In your opinion, why is your research important?
So many fields of research, social policy, health policy, personal and business rely on the use of statistical methods to analyse data that has been collected to assist in the decision-making process.
From deciding on whether or not you should be approved for a loan to deciding on the probability of you having a disease, statistical methods are an often latent ingredient in our everyday lives. And, contrary to current commentary that suggests such things are new, statistics has been around for hundreds of years.
The Romans collected and explored data. Data may now be a buzzword, but it has been statisticians’ bread and butter for decades and – perhaps unbeknownst to many – has been a silent part of everyday life for many years.
Without research that develops statistical methods that are apposite, reproducible and help inform the decision by quantifying the uncertainty inherent in the data, any modern society cannot function nor progress.
What commercial applications do you foresee for your research?
So many! Being a data scientist is the thing to be these days. Every government department, business, state body that employs data scientists is essentially commercialising statistical methods. From my own research, the work I have done on developing clustering methods for data of mixed type has potential commercial applications in fields as varied as customer segmentation to disease diagnosis.
Statistics is a very collegiate science; many of the methods we develop we make freely available for use by others through open source software, most often the R statistical computing environment. My students and I have contributed several such R packages.
What are some of the biggest challenges you face as a researcher in your field?
Keeping up with the pace of advancements in statistics. It’s a vibrant field with really excellent researchers.
Also, keeping the world ‘data humble’ in the face of the data deluge. Lots of data is not necessarily good. Lots of good data is the holy grail, but lots of bad data is very dangerous. Very often what we have is poor-quality data from which we need to derive a decision. It’s in such cases that we need to be humble and honest about the inherent uncertainty in the final decision, and this is where the science of statistics strongly contributes. Dampening expectations in the data era, without being viewed as curmudgeons, is a challenge.
Are there any common misconceptions about this area of research?
Often it is assumed that statistical researchers are essentially statistical consultants. Statistics is a mathematics-based discipline, with computer programming the language that we use to turn the mathematics into usable methods that can be applied to analyse data.

> **Exercise data**
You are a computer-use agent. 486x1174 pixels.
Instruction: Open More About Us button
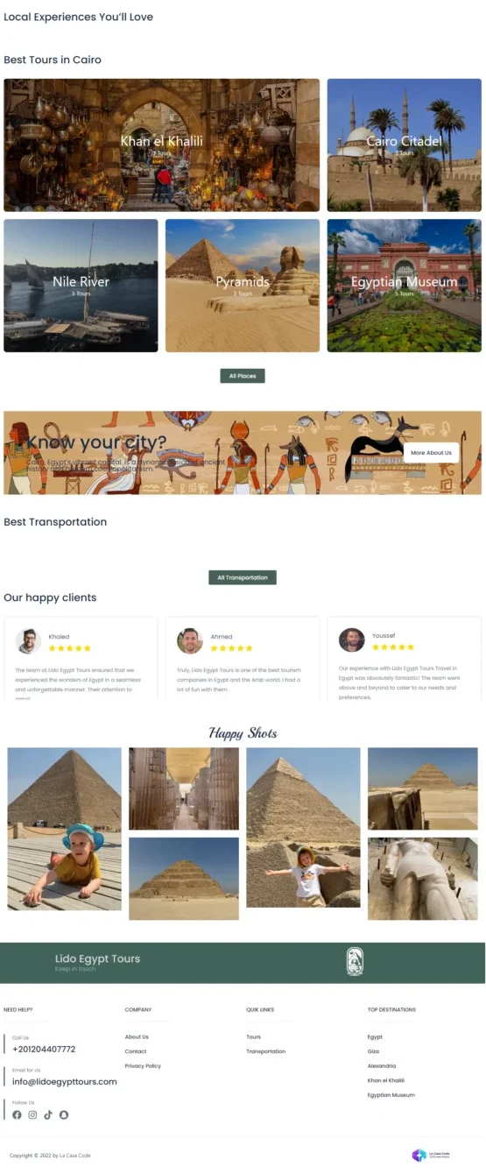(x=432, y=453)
---
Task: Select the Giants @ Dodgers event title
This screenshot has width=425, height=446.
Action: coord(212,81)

> **Work request 1**
Retype the passage from the interview that begins at the words "From deciding on" and ends after the words "hundreds of years.".
> **Work request 2**
Answer the following from the interview:
(a) Which people does the interview say collected and explored data?
(b) In which software environment are freely available methods most often released?
(c) What does the interview call the holy grail?

> **Task response 1**
From deciding on whether or not you should be approved for a loan to deciding on the probability of you having a disease, statistical methods are an often latent ingredient in our everyday lives. And, contrary to current commentary that suggests such things are new, statistics has been around for hundreds of years.

> **Task response 2**
(a) The Romans.
(b) The R statistical computing environment.
(c) Lots of good data.